Selected text:
--- Start ---
In this example, ABC Company is trading at 100/102 (where 100 is the sell price and 102 is the buy price). The spread is 2. Let's assume that you want to open a buy position (go long) at £2 per point because you think the price of ABC Company will go up.

Let's say that our margin rate for ABC Company is 5%, which means that you only have to deposit 5% of the total position's value (position margin) to place your trade. Therefore, in this example, your position margin will be £10.20 (5% x (£2 x 102)).

Remember that if the price moves against you, it is possible to lose more than your outlay of £10.20, as losses will be based on the full value of the position.

Outcome A: winning bet

Your prediction was correct and ABC Company shares rise in value over the next week to 152/154. You decide to close your buy bet by selling at 152 (the current sell price).

The price has moved 50 points (152 sell price – 102 buy price) in your favour. Multiply this by your stake of £2 to calculate your profit, which is £100.​

Outcome B: losing bet

Unfortunately, your prediction was wrong and the price of ABC Company drops over the next week to 72/74. You feel that the price is likely to continue dropping, so to limit your losses, you decide to sell at 72 (the current sell price) to close the bet.

The price has moved 30 points (102 - 72) against you. Multiply this by your stake of £2 to calculate your loss, which is £60.

Spread betting example 2: buying the UK 100

In this example the UK 100 is trading at 5789/5790 (sell price/buy price). Let's assume that you think the price of the UK 100 will go up and decide to go long (buy) at £2 per point. The UK 100 has a tier 1 margin rate of 0.25%, which means that you only have to deposit 0.25% of the total position's value as position margin.

Therefore, in this example your position margin will be £28.95 (0.25% x (£2 x 5790)).

Outcome A: winning spread bet

Remember: if the price moves against you, it is possible to lose more than your investment of £28.95.
--- End ---
Data lines:
--- Start ---
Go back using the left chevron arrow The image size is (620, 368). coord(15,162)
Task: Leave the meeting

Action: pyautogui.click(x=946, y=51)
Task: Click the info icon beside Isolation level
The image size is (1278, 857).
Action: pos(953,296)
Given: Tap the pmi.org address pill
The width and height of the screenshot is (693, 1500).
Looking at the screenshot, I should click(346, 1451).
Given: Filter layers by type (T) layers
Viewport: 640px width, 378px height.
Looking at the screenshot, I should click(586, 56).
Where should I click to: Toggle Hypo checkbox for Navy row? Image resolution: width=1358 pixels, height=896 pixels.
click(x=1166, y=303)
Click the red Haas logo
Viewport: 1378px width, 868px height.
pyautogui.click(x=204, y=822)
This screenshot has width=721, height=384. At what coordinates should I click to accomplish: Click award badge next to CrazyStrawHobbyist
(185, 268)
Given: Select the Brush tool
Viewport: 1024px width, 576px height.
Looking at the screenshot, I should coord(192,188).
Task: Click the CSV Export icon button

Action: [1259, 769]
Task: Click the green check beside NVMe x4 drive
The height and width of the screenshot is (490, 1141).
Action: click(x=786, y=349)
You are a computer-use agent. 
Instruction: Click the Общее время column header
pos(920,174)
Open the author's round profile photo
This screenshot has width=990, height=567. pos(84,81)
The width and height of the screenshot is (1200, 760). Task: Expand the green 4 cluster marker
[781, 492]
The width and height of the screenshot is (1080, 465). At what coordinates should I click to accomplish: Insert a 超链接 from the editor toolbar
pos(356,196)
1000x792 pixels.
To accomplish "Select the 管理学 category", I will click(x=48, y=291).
--- End ---
Direction:
Write out the part of the spread betting text starting with "Your prediction was correct" and going on through "close the bet.", swapping every "prediction" for "forecast".

Result:
Your forecast was correct and ABC Company shares rise in value over the next week to 152/154. You decide to close your buy bet by selling at 152 (the current sell price).

The price has moved 50 points (152 sell price – 102 buy price) in your favour. Multiply this by your stake of £2 to calculate your profit, which is £100.​

Outcome B: losing bet

Unfortunately, your forecast was wrong and the price of ABC Company drops over the next week to 72/74. You feel that the price is likely to continue dropping, so to limit your losses, you decide to sell at 72 (the current sell price) to close the bet.